The new measures follow a sharp increase in cases in recent days.
There have been 519 confirmed cases across India and 10 reported deaths.
All non-essential businesses will be closed but hospitals and other medical facilities will continue to function as normal.
Schools and universities will remain shut and almost all public gatherings will be banned.
Big cities such as Delhi and Mumbai were already under social distancing restrictions, but now the rules extend to the whole country.

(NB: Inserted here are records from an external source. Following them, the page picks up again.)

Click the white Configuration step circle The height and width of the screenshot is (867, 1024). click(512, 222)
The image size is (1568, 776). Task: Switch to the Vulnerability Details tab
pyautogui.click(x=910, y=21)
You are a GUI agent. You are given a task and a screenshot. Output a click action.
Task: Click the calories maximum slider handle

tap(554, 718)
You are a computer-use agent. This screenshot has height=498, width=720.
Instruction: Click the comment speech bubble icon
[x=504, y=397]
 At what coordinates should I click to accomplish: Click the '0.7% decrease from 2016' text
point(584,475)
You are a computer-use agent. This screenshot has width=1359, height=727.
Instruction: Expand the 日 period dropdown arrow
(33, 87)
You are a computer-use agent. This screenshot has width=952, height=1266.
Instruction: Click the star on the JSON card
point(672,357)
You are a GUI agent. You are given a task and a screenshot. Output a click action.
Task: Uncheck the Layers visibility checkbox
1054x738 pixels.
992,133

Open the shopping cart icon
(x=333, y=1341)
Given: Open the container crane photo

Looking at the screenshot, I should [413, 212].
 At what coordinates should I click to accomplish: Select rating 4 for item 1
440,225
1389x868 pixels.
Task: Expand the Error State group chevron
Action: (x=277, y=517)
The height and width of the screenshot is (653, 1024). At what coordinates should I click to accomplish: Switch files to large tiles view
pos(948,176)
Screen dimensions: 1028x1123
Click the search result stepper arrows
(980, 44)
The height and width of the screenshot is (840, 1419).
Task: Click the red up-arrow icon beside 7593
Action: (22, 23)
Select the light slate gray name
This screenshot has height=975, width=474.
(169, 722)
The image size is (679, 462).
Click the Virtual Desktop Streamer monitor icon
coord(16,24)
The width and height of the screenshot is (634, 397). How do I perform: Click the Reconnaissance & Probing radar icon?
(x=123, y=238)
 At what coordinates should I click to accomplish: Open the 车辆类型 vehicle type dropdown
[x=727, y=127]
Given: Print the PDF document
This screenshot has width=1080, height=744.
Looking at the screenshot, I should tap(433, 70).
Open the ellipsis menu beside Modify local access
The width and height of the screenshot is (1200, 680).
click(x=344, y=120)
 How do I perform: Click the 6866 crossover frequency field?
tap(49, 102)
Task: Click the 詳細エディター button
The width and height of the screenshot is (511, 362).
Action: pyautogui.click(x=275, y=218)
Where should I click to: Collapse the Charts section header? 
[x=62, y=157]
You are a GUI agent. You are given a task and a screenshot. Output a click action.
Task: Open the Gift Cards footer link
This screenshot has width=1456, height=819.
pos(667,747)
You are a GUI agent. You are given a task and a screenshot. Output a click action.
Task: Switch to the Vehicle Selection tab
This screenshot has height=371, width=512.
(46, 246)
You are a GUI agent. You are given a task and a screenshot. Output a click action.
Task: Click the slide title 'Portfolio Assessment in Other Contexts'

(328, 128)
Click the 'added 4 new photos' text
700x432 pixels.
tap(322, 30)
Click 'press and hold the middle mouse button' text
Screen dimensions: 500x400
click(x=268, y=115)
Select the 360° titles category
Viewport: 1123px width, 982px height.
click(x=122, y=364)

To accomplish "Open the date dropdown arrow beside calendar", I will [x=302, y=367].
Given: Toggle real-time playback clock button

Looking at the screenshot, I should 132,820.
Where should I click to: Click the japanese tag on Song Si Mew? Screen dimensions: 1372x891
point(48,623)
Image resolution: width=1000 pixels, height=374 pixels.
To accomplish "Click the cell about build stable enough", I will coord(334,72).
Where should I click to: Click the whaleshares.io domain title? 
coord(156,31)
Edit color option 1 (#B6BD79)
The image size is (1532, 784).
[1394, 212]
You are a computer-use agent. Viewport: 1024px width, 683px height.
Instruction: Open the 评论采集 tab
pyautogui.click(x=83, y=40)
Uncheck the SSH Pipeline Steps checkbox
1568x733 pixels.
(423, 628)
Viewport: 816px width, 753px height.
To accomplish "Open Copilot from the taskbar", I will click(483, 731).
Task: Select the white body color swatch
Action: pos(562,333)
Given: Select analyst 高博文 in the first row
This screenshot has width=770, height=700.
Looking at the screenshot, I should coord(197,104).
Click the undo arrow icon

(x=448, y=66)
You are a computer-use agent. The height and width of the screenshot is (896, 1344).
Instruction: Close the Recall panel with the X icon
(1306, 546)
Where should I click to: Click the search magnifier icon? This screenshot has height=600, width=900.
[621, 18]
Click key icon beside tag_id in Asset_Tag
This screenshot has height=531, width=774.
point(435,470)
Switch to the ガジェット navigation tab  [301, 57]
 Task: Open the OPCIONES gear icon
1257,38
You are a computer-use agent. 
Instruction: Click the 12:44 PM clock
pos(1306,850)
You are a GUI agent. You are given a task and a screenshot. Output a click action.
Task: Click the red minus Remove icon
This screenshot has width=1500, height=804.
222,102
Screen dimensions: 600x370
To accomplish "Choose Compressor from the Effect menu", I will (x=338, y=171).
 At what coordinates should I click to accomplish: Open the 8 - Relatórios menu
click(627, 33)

Air and train travel has also been heavily restricted, with all international flights grounded.
The Foreign and Commonwealth Office has advised against all travel to the region and urged any Brits in India to make arrangements to travel back to the UK.
India has one of the highest populations in the world, standing at 1.3 billion.
Major concerns have been raised about how the country’s health system will be able to cope with the demand coronavirus could bring.
The prime minister has introduced extra funding to help the system cope, although for such a densely packed population it is feared the virus will spread exceptionally quickly.
Health researchers have warned more than a million people in India could be infected with the coronavirus by mid-May.
The Global Health Security index, and joint project developed by the Nuclear Threat Initiative (NTI) and the Johns Hopkins Center for Health Security, ranks India 57th out of 195 nations in terms of its pandemic preparation.
The 21 day period, or three weeks, is the recommended time it takes to break the cycle of infection.
The UK is just at the beginning of its initial three-week lockdown.